Neuf mois à l’intérieur, neuf mois à l’extérieur, Timothée Bouvier deux tirets Lannoy fête ses 9 mois ce Mardi 10 juillet 2007 sous un soleil resplendissant et une chaleur accablante (tu parles Charles !!!).
Quelques cheveux clairsemés viennent accentuer les similitudes physiques avec son daron, même si de l’avis de tous il ressemble de plus en plus à sa Maman Chérie. Il prend son indépendance et n’est plus dans les shorts de son père (j’en conviens l’expression originale sonne mieux).

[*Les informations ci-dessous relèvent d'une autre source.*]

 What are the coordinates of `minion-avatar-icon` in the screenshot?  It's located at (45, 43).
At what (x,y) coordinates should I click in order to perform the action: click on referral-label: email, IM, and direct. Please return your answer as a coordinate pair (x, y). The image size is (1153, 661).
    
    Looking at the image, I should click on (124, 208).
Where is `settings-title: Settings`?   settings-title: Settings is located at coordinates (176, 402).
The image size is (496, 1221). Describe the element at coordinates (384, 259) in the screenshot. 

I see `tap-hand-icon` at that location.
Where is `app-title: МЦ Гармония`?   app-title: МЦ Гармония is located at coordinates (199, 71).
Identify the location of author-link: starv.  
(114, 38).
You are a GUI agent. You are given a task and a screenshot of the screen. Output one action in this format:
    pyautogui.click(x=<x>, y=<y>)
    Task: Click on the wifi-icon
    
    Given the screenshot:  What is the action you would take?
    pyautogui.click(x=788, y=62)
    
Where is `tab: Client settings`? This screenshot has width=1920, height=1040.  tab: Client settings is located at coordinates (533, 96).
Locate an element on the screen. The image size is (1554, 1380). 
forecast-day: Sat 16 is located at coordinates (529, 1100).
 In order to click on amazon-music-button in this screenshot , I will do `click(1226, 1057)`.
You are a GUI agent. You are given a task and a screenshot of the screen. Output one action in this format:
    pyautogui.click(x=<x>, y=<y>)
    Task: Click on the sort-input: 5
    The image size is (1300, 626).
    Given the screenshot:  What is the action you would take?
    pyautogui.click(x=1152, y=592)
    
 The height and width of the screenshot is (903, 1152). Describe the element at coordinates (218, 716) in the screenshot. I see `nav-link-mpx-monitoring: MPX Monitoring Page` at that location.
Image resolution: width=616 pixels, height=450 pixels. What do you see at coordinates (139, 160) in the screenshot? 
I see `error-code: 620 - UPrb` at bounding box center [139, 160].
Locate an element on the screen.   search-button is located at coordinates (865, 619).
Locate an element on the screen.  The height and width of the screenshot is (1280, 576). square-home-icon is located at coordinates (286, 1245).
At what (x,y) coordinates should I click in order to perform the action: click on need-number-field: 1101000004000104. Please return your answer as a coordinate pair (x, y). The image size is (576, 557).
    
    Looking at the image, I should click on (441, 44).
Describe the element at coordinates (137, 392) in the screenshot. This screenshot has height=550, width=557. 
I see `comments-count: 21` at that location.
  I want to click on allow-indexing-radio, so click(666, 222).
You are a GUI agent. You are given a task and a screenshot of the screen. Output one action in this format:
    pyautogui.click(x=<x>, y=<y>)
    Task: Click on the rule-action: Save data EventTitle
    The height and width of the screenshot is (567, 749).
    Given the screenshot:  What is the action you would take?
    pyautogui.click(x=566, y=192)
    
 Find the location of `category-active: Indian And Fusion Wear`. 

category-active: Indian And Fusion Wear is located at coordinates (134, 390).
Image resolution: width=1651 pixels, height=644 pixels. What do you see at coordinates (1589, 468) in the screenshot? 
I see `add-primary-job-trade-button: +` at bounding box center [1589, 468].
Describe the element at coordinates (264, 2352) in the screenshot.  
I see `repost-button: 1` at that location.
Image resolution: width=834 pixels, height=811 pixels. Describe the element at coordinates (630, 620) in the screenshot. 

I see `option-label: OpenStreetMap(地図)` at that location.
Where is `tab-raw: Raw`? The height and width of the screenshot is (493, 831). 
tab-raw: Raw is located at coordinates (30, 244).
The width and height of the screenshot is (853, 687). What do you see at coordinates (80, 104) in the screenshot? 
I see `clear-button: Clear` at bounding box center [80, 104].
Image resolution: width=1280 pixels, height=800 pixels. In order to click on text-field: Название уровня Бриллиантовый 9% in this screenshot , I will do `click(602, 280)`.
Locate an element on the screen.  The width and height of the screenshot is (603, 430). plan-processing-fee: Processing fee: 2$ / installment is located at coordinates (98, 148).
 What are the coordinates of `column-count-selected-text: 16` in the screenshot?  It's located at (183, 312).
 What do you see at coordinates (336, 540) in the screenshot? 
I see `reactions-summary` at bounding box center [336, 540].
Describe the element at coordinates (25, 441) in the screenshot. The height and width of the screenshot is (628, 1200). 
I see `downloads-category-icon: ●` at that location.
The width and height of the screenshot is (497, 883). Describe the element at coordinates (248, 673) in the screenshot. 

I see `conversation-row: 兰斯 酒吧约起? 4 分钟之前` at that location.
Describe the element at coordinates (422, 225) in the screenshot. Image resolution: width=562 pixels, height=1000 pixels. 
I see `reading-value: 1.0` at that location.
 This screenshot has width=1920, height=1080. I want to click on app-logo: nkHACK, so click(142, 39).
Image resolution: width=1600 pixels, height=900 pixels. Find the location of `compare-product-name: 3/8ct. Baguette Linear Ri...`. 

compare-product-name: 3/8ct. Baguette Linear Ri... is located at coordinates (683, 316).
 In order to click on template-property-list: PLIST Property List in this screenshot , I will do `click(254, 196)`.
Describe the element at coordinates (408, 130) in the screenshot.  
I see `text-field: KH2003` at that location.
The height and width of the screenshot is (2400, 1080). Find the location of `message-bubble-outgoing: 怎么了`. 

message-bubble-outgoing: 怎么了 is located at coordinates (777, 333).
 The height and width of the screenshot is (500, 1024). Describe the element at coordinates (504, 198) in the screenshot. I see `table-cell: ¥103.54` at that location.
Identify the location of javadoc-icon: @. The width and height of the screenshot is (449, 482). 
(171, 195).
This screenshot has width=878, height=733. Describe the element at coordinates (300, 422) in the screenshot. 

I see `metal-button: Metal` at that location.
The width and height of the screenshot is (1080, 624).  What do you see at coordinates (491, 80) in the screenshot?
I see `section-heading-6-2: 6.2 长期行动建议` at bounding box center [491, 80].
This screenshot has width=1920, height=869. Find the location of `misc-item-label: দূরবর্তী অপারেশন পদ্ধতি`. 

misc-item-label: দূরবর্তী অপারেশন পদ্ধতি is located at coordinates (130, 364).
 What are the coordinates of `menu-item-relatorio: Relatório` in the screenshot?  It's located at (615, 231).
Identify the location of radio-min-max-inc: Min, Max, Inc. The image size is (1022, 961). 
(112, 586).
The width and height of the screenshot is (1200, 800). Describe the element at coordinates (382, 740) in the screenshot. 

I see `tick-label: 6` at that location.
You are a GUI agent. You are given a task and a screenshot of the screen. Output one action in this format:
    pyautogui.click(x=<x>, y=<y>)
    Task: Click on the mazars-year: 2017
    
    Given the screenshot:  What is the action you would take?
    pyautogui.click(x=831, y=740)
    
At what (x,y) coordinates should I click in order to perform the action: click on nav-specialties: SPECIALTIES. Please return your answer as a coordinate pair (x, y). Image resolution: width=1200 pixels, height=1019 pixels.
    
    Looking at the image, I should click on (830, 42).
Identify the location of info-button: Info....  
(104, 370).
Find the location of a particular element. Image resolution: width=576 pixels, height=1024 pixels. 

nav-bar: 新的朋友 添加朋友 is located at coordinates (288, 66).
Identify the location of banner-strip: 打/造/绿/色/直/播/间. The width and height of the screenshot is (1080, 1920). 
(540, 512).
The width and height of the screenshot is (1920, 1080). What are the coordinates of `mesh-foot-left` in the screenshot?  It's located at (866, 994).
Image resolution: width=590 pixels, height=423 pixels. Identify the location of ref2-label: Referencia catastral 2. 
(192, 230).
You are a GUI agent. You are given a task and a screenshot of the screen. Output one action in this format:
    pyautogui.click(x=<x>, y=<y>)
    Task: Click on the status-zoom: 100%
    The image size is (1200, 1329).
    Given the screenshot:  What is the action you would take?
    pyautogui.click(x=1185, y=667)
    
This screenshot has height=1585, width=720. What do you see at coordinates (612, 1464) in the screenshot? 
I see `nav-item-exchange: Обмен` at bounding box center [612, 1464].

L’Homme Tige est doté d’une vitesse de déplacement au sol proprement stupéfiante, il partage avec les soldats commandos une véritable appétence pour le rampage. Une fois son but atteint, il cherche par tous les moyens à se mettre debout et à trouver cette verticalité tant convoitée chez l’homo erectus de petite taille (comme dirait Robert «R» Kelly «He believes he can touch the Sky»).
Une fois achevée cette quête du Graal de l’Altitude, il endosse la panoplie du grimpeur. Tel un Patrick Edlinger des grands jours, il tente l’escalade de tables basses, canapés et autres chaises à stabilité réduite. Parfois une tentative mal négociée se conclut par une chute non pas à l’arrière du peloton mais sur la tête du mecton. Mais à l’instar de son Tonton Colt Seavers cascadeur inconnu de son état, il se relève et entonne un petit ... Je suis le petit homme qui tombe à pic... Je suis le petit homme qui revient de loin....
Pour l’heure, celui que ses parents ont affectueusement affublé de quelques surnoms comme MooMool, Mimi(zan), Jean-Luc ou Motété (comme l’appelle son cousin Benoît dit BeuBeu) passe ses vacances à Bruges ou il accueillera bientôt son cousin Akan Popiet alias Théo, son Dieu. Ensuite il rejoindra l’autre bande de cousins à Aniane ou il prendra ses quartiers aoûtiens. Septembre sonnera l’heure de la Nounou : notre homme ira alors se faire chouchouter par Marie-Rose.
Timothée ne pouvait pas vous donner de ses nouvelles sans mentionner l’arrivée ô combien attendue et heureuse de la sémillante Noa Lynn Thomas-Raynaud. Bienvenue à toi, belle et tendre sœur de Chloé, encore une petite blonde pleine d’amour et de bonheur. Décidément, après la très fruitée Clémentine Mitchell-Capraro, voilà encore une jeune fille pour couvrir Timothée de pleins de bisous, le veinard !
A bientôt pour de nouvelles aventures.